> **Do this**
Could you rewrite the entries below, switching every "computer-use agent" to "screen-control assistant" and leaving everything else unchanged?

> **Word and element locating data**
>> start
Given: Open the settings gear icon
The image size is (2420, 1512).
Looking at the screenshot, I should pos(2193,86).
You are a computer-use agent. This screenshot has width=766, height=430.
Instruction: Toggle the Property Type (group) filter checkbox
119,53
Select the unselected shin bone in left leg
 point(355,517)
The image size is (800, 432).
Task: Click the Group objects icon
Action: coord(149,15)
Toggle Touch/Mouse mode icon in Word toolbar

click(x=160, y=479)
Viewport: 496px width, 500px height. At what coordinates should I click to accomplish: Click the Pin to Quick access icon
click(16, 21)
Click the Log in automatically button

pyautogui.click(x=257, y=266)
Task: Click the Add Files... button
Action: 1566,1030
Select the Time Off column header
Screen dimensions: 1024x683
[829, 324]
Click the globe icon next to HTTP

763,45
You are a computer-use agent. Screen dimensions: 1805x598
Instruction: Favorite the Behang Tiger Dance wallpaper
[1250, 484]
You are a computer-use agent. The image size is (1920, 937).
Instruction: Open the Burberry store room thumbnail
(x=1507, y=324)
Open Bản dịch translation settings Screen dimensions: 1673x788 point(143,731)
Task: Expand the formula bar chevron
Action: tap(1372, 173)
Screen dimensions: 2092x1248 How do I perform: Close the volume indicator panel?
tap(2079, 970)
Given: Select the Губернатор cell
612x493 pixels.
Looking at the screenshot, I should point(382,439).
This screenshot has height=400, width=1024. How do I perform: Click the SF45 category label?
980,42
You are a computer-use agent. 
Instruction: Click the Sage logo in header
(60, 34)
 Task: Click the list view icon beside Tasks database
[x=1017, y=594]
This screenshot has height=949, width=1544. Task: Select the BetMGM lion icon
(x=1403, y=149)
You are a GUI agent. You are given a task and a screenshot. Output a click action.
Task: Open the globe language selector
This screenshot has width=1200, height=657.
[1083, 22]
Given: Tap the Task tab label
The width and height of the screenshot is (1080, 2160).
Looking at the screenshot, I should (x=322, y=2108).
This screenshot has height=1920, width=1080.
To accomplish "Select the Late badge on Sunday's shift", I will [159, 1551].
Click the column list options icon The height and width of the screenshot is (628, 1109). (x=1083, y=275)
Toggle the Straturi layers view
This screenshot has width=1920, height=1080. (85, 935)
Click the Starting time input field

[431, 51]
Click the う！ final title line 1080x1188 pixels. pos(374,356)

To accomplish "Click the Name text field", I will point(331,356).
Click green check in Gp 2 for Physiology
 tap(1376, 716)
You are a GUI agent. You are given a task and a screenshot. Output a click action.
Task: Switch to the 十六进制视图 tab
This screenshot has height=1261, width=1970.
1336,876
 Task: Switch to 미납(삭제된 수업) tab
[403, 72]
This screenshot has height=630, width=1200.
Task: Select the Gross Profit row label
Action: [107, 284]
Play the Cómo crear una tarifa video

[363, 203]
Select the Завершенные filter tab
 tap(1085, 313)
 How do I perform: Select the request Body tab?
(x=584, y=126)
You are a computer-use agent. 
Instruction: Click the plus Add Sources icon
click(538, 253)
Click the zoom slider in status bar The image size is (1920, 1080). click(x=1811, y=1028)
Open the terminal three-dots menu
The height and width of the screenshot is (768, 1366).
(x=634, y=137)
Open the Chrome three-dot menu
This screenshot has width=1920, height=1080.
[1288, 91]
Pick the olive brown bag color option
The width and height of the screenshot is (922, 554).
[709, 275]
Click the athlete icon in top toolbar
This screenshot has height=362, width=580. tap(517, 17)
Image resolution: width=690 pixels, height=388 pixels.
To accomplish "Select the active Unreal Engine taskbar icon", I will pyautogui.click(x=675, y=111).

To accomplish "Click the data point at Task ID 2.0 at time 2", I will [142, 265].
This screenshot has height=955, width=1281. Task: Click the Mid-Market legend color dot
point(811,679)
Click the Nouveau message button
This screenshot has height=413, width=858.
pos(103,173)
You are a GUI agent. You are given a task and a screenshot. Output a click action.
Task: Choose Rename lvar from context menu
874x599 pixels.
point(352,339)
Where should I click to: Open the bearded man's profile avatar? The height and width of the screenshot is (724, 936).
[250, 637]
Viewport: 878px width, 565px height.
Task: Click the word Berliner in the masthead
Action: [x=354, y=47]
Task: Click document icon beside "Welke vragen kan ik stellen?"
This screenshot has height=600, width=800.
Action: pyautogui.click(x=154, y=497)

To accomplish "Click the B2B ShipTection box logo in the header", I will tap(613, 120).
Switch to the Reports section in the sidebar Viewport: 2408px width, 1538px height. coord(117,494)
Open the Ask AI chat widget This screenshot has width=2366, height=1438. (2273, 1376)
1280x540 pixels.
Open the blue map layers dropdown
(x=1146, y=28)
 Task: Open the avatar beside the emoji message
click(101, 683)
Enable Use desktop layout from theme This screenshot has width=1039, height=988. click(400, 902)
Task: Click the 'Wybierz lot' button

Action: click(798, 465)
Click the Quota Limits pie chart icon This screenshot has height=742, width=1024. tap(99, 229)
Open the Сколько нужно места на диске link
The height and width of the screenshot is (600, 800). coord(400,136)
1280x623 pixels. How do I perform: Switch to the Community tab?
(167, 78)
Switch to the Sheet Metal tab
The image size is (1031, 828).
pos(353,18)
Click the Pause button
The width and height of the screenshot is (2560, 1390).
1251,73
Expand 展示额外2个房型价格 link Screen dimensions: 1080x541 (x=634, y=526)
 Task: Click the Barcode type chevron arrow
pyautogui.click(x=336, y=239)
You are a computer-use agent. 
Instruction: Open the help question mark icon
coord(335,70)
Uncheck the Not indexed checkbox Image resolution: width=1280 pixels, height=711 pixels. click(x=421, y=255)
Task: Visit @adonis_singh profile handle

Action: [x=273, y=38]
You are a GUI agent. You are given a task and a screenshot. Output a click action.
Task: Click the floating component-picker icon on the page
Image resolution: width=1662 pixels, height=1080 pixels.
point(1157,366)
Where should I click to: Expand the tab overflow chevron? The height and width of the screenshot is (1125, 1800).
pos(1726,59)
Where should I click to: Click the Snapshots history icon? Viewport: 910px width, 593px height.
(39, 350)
>> end
> **Reply to the task**
Given: Open the settings gear icon
The image size is (2420, 1512).
Looking at the screenshot, I should pos(2193,86).
You are a screen-control assistant. This screenshot has width=766, height=430.
Instruction: Toggle the Property Type (group) filter checkbox
119,53
Select the unselected shin bone in left leg
 point(355,517)
The image size is (800, 432).
Task: Click the Group objects icon
Action: coord(149,15)
Toggle Touch/Mouse mode icon in Word toolbar

click(x=160, y=479)
Viewport: 496px width, 500px height. At what coordinates should I click to accomplish: Click the Pin to Quick access icon
click(16, 21)
Click the Log in automatically button

pyautogui.click(x=257, y=266)
Task: Click the Add Files... button
Action: 1566,1030
Select the Time Off column header
Screen dimensions: 1024x683
[829, 324]
Click the globe icon next to HTTP

763,45
You are a screen-control assistant. Screen dimensions: 1805x598
Instruction: Favorite the Behang Tiger Dance wallpaper
[1250, 484]
You are a screen-control assistant. The image size is (1920, 937).
Instruction: Open the Burberry store room thumbnail
(x=1507, y=324)
Open Bản dịch translation settings Screen dimensions: 1673x788 point(143,731)
Task: Expand the formula bar chevron
Action: tap(1372, 173)
Screen dimensions: 2092x1248 How do I perform: Close the volume indicator panel?
tap(2079, 970)
Given: Select the Губернатор cell
612x493 pixels.
Looking at the screenshot, I should point(382,439).
This screenshot has height=400, width=1024. How do I perform: Click the SF45 category label?
980,42
You are a screen-control assistant. 
Instruction: Click the Sage logo in header
(60, 34)
 Task: Click the list view icon beside Tasks database
[x=1017, y=594]
This screenshot has height=949, width=1544. Task: Select the BetMGM lion icon
(x=1403, y=149)
You are a GUI agent. You are given a task and a screenshot. Output a click action.
Task: Open the globe language selector
This screenshot has width=1200, height=657.
[1083, 22]
Given: Tap the Task tab label
The width and height of the screenshot is (1080, 2160).
Looking at the screenshot, I should (x=322, y=2108).
This screenshot has height=1920, width=1080.
To accomplish "Select the Late badge on Sunday's shift", I will [159, 1551].
Click the column list options icon The height and width of the screenshot is (628, 1109). (x=1083, y=275)
Toggle the Straturi layers view
This screenshot has width=1920, height=1080. (85, 935)
Click the Starting time input field

[431, 51]
Click the う！ final title line 1080x1188 pixels. pos(374,356)

To accomplish "Click the Name text field", I will point(331,356).
Click green check in Gp 2 for Physiology
 tap(1376, 716)
You are a GUI agent. You are given a task and a screenshot. Output a click action.
Task: Switch to the 十六进制视图 tab
This screenshot has height=1261, width=1970.
1336,876
 Task: Switch to 미납(삭제된 수업) tab
[403, 72]
This screenshot has height=630, width=1200.
Task: Select the Gross Profit row label
Action: [107, 284]
Play the Cómo crear una tarifa video

[363, 203]
Select the Завершенные filter tab
 tap(1085, 313)
 How do I perform: Select the request Body tab?
(x=584, y=126)
You are a screen-control assistant. 
Instruction: Click the plus Add Sources icon
click(538, 253)
Click the zoom slider in status bar The image size is (1920, 1080). click(x=1811, y=1028)
Open the terminal three-dots menu
The height and width of the screenshot is (768, 1366).
(x=634, y=137)
Open the Chrome three-dot menu
This screenshot has width=1920, height=1080.
[1288, 91]
Pick the olive brown bag color option
The width and height of the screenshot is (922, 554).
[709, 275]
Click the athlete icon in top toolbar
This screenshot has height=362, width=580. tap(517, 17)
Image resolution: width=690 pixels, height=388 pixels.
To accomplish "Select the active Unreal Engine taskbar icon", I will pyautogui.click(x=675, y=111).

To accomplish "Click the data point at Task ID 2.0 at time 2", I will [142, 265].
This screenshot has height=955, width=1281. Task: Click the Mid-Market legend color dot
point(811,679)
Click the Nouveau message button
This screenshot has height=413, width=858.
pos(103,173)
You are a GUI agent. You are given a task and a screenshot. Output a click action.
Task: Choose Rename lvar from context menu
874x599 pixels.
point(352,339)
Where should I click to: Open the bearded man's profile avatar? The height and width of the screenshot is (724, 936).
[250, 637]
Viewport: 878px width, 565px height.
Task: Click the word Berliner in the masthead
Action: [x=354, y=47]
Task: Click document icon beside "Welke vragen kan ik stellen?"
This screenshot has height=600, width=800.
Action: pyautogui.click(x=154, y=497)

To accomplish "Click the B2B ShipTection box logo in the header", I will tap(613, 120).
Switch to the Reports section in the sidebar Viewport: 2408px width, 1538px height. coord(117,494)
Open the Ask AI chat widget This screenshot has width=2366, height=1438. (2273, 1376)
1280x540 pixels.
Open the blue map layers dropdown
(x=1146, y=28)
 Task: Open the avatar beside the emoji message
click(101, 683)
Enable Use desktop layout from theme This screenshot has width=1039, height=988. click(400, 902)
Task: Click the 'Wybierz lot' button

Action: click(798, 465)
Click the Quota Limits pie chart icon This screenshot has height=742, width=1024. tap(99, 229)
Open the Сколько нужно места на диске link
The height and width of the screenshot is (600, 800). coord(400,136)
1280x623 pixels. How do I perform: Switch to the Community tab?
(167, 78)
Switch to the Sheet Metal tab
The image size is (1031, 828).
pos(353,18)
Click the Pause button
The width and height of the screenshot is (2560, 1390).
1251,73
Expand 展示额外2个房型价格 link Screen dimensions: 1080x541 (x=634, y=526)
 Task: Click the Barcode type chevron arrow
pyautogui.click(x=336, y=239)
You are a screen-control assistant. 
Instruction: Open the help question mark icon
coord(335,70)
Uncheck the Not indexed checkbox Image resolution: width=1280 pixels, height=711 pixels. click(x=421, y=255)
Task: Visit @adonis_singh profile handle

Action: [x=273, y=38]
You are a GUI agent. You are given a task and a screenshot. Output a click action.
Task: Click the floating component-picker icon on the page
Image resolution: width=1662 pixels, height=1080 pixels.
point(1157,366)
Where should I click to: Expand the tab overflow chevron? The height and width of the screenshot is (1125, 1800).
pos(1726,59)
Where should I click to: Click the Snapshots history icon? Viewport: 910px width, 593px height.
(39, 350)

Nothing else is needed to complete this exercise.